A firewall isn’t airtight. It’s only as reliable as the configuration running on it and its own security posture. The best way to ensure that a firewall is reliable is to close off all communication and allow only the necessary traffic and services through. It should log all traffic and decisions to an external logging service, such as an intrusion detection system (IDS), which monitors for suspicious activity. It’s important to keep firewalls up-to-date with vendor updates and patches. This ensures that it doesn’t become the reason for an intrusion to the network.
It takes time and effort to fully understand the device and the services it provides. To give you an example, let’s say that a security team is executing an external penetration test in which a firewall protects critical system assets. The security team discovers that the firewall’s Web interface isn’t disabled on the WAN (Internet-facing) interface. It is password protected and doesn’t appear that there’s any way in.

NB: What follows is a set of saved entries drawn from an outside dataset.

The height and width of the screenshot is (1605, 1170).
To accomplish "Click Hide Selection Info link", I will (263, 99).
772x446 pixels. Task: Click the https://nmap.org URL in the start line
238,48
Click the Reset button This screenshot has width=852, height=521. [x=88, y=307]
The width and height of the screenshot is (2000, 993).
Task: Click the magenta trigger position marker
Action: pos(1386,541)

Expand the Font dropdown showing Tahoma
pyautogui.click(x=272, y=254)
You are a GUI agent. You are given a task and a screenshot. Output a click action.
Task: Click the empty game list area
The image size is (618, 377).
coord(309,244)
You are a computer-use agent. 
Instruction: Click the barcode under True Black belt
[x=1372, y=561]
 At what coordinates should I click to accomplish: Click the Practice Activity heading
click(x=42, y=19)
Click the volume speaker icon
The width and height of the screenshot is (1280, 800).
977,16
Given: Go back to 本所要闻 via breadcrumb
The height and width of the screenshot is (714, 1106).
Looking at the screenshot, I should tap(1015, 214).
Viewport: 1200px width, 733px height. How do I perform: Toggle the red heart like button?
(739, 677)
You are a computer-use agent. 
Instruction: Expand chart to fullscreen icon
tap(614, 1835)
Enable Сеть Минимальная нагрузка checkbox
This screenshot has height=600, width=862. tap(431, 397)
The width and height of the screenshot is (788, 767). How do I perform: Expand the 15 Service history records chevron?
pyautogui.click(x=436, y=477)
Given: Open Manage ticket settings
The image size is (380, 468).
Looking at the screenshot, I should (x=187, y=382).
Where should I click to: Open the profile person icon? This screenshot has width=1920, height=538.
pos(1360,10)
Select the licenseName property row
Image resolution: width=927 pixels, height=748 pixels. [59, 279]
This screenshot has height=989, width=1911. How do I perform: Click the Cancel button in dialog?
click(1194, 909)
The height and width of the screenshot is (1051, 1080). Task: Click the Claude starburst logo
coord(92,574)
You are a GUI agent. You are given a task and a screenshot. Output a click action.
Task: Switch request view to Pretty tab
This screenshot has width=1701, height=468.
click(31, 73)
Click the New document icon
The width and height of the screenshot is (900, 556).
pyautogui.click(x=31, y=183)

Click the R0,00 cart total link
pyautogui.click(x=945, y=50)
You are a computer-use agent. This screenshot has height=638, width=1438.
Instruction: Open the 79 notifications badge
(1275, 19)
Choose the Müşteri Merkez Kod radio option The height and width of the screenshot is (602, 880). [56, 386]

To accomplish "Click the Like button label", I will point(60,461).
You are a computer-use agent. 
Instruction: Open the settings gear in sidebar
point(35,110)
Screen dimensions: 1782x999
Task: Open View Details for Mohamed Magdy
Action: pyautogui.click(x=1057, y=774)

Further testing reveals that the firewall is running a vulnerable OpenSSL version that was afflicted by the Heartbleed vulnerability. This allows an attacker to extract memory dumps from the service. In the memory dumps, a recent login request containing the username and password is discovered. Attempting access with this login information, the team is able to open the firewall and gain access to the internal network. Thus, turning an external penetration test into an internal penetration test.
In this example, the security team gains enough access to the critical systems to successfully extract sensitive data that the firewall was implemented to protect. Consequently, it became the mechanism for the breach.